Please reproduce the data below exactly, from the first line to the last.

----- SOURCE RECORDS -----

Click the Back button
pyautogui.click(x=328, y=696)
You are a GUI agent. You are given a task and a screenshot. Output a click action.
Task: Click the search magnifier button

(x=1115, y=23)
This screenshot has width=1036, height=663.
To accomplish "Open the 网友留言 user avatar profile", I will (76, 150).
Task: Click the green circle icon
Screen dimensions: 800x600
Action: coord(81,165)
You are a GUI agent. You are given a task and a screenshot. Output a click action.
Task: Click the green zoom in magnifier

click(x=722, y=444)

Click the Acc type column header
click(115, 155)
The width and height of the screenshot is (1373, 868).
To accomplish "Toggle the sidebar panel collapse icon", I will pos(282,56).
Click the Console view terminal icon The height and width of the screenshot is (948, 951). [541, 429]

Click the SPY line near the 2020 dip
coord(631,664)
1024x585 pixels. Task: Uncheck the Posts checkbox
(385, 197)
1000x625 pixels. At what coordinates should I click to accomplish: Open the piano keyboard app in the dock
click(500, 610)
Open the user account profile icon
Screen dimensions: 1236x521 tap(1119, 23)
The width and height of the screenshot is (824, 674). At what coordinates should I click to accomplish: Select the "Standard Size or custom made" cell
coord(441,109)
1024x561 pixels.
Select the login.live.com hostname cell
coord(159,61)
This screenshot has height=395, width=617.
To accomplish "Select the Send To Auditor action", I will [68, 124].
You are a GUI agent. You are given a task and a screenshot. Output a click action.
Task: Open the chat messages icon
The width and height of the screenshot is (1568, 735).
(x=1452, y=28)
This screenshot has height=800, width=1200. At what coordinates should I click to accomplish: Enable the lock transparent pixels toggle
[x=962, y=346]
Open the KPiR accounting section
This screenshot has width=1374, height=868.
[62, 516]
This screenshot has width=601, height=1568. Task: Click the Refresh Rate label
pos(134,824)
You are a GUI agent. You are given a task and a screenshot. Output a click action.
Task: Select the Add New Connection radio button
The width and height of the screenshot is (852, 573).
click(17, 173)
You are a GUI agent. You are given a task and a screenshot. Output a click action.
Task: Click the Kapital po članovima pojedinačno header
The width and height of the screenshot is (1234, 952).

-----

__ANSWER FOR THIS EXERCISE__.
Click the Back button
pyautogui.click(x=328, y=696)
You are a GUI agent. You are given a task and a screenshot. Output a click action.
Task: Click the search magnifier button

(x=1115, y=23)
This screenshot has width=1036, height=663.
To accomplish "Open the 网友留言 user avatar profile", I will (76, 150).
Task: Click the green circle icon
Screen dimensions: 800x600
Action: coord(81,165)
You are a GUI agent. You are given a task and a screenshot. Output a click action.
Task: Click the green zoom in magnifier

click(x=722, y=444)

Click the Acc type column header
click(115, 155)
The width and height of the screenshot is (1373, 868).
To accomplish "Toggle the sidebar panel collapse icon", I will pos(282,56).
Click the Console view terminal icon The height and width of the screenshot is (948, 951). [541, 429]

Click the SPY line near the 2020 dip
coord(631,664)
1024x585 pixels. Task: Uncheck the Posts checkbox
(385, 197)
1000x625 pixels. At what coordinates should I click to accomplish: Open the piano keyboard app in the dock
click(500, 610)
Open the user account profile icon
Screen dimensions: 1236x521 tap(1119, 23)
The width and height of the screenshot is (824, 674). At what coordinates should I click to accomplish: Select the "Standard Size or custom made" cell
coord(441,109)
1024x561 pixels.
Select the login.live.com hostname cell
coord(159,61)
This screenshot has height=395, width=617.
To accomplish "Select the Send To Auditor action", I will [68, 124].
You are a GUI agent. You are given a task and a screenshot. Output a click action.
Task: Open the chat messages icon
The width and height of the screenshot is (1568, 735).
(x=1452, y=28)
This screenshot has height=800, width=1200. At what coordinates should I click to accomplish: Enable the lock transparent pixels toggle
[x=962, y=346]
Open the KPiR accounting section
This screenshot has width=1374, height=868.
[62, 516]
This screenshot has width=601, height=1568. Task: Click the Refresh Rate label
pos(134,824)
You are a GUI agent. You are given a task and a screenshot. Output a click action.
Task: Select the Add New Connection radio button
The width and height of the screenshot is (852, 573).
click(17, 173)
You are a GUI agent. You are given a task and a screenshot. Output a click action.
Task: Click the Kapital po članovima pojedinačno header
The width and height of the screenshot is (1234, 952).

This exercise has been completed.